# ACTIVITY:
Quote the section of the IMF press release on Colombia that begins with the words "The FCL was" and ends with "will remain strong.".

# GIVEN PASSAGE:
- Opening Delimiter -

Washington, DC: The Executive Board of the International Monetary Fund (IMF) approved today
a request by the Colombian authorities to increase access under its current
Flexible Credit Line (FCL) arrangement to SDR 12.267 billion (about USD
17.2 billion), equivalent to 600 percent of quota. This represents an SDR
4.4174 billion increase (about USD 6.2 billion) in relation to the two-year
arrangement that was approved on May 1, 2020. The credit line approved in
May had kept access unchanged relative to the previous FCL arrangement
approved in 2018.
The FCL was established on March 24, 2009 as part of a major reform of the
Fund’s lending framework (see Press Release No. 09/85). The FCL is designed
for crisis prevention purposes as it provides the flexibility to draw on
the credit line at any time. Disbursements are not phased nor tied to
compliance with policy targets as in regular IMF-supported programs. This
large, upfront access with no ongoing conditions is justified by the very
strong policy fundamentals and institutional policy frameworks and
sustained track records of countries that qualify for the FCL, which gives
confidence that their economic policies will remain strong.
Following the Executive Board’s discussion on Colombia, Ms. Antoinette
Sayeh, Deputy Managing Director and Acting Chair, issued the following
statement:
“Colombia’s very strong policy frameworks—anchored by a flexible exchange
rate, a credible inflation targeting-regime, effective financial sector
supervision and regulation, and a structural fiscal rule— continue to serve
the country well and have allowed the authorities to deliver a coordinated
and timely response to the Covid-19 pandemic.
“Colombia’s economy was hit harder by the pandemic than anticipated at the
time of the approval of the current Flexible Credit Line (FCL) arrangement
in May and is now expected to experience its largest recession on record
this year. The authorities’ early response and continuing actions
–including the temporary suspension of the fiscal rule to raise health
spending, as well as to assist vulnerable households and businesses—are
welcome and supporting the economy through the recession.

- Closing Delimiter -

[Stored data]
- Opening Delimiter -

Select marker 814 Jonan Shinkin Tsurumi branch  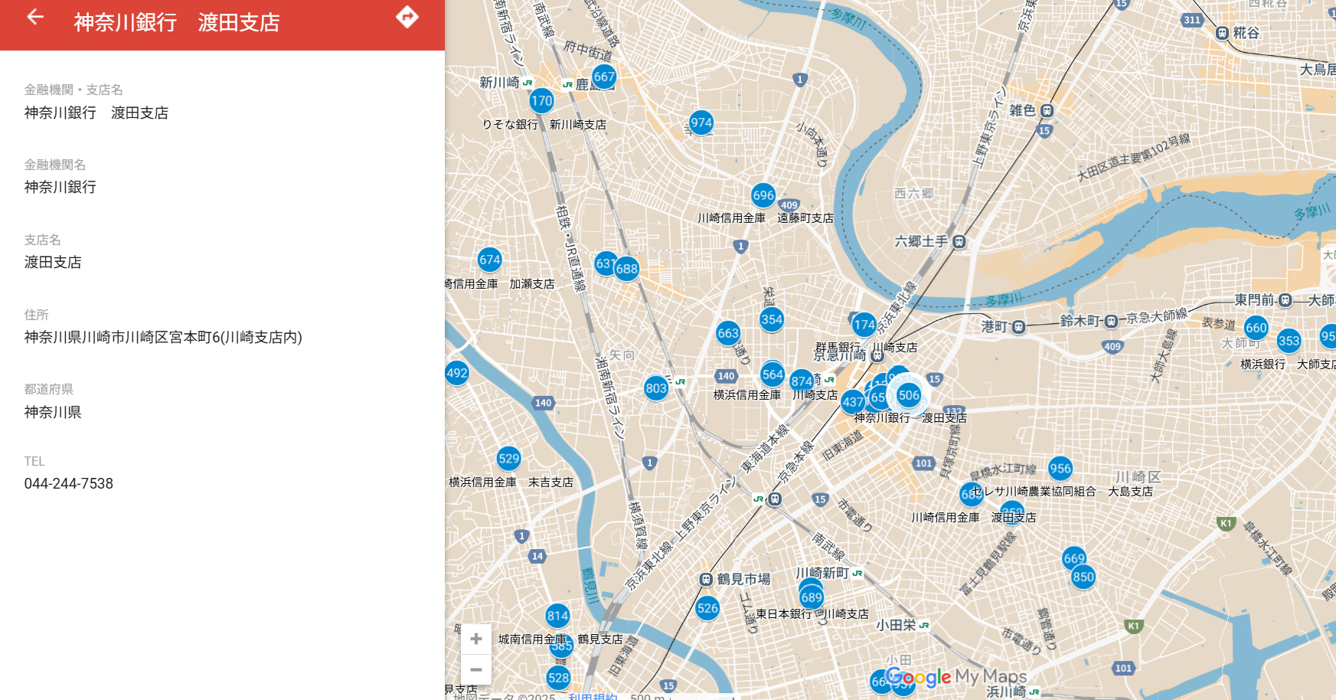click(557, 616)
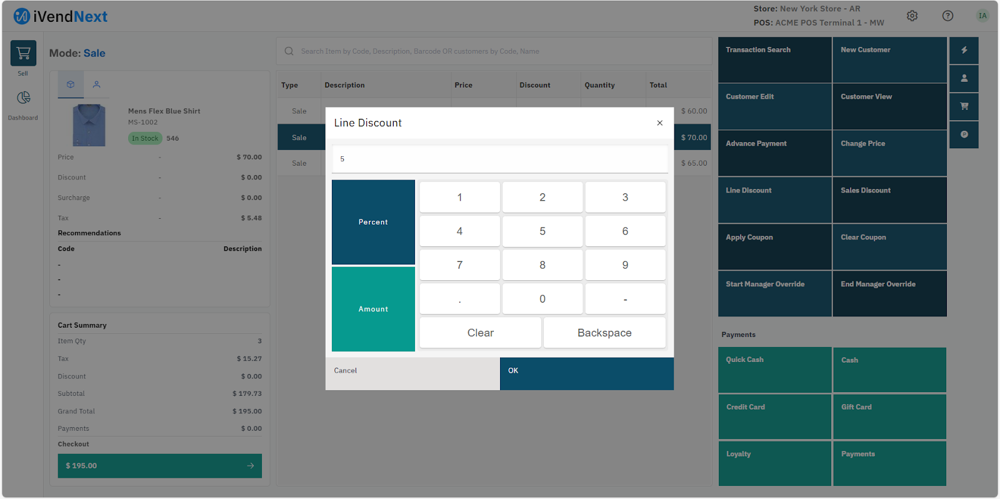Switch to the customer tab icon
This screenshot has width=1000, height=499.
click(x=96, y=84)
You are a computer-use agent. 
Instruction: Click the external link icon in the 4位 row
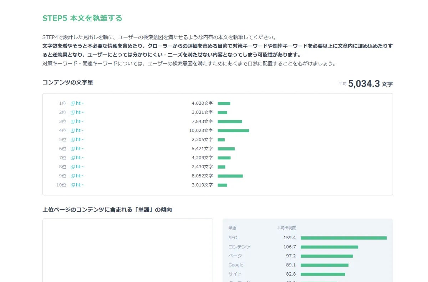point(73,130)
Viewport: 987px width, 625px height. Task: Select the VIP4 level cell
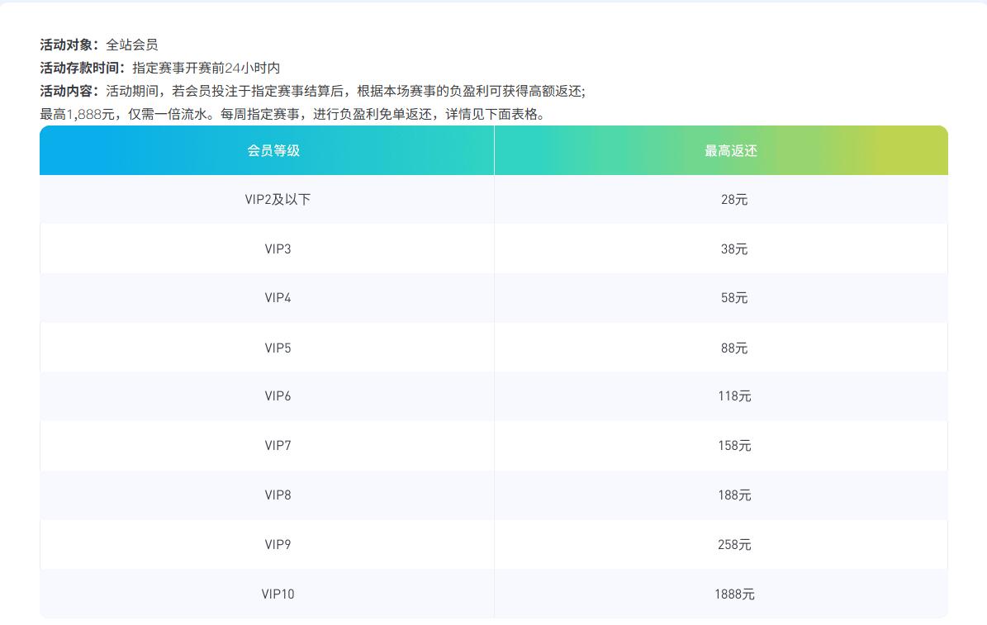coord(278,298)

- Closing Delimiter -

# REPLY:
The FCL was established on March 24, 2009 as part of a major reform of the
Fund’s lending framework (see Press Release No. 09/85). The FCL is designed
for crisis prevention purposes as it provides the flexibility to draw on
the credit line at any time. Disbursements are not phased nor tied to
compliance with policy targets as in regular IMF-supported programs. This
large, upfront access with no ongoing conditions is justified by the very
strong policy fundamentals and institutional policy frameworks and
sustained track records of countries that qualify for the FCL, which gives
confidence that their economic policies will remain strong.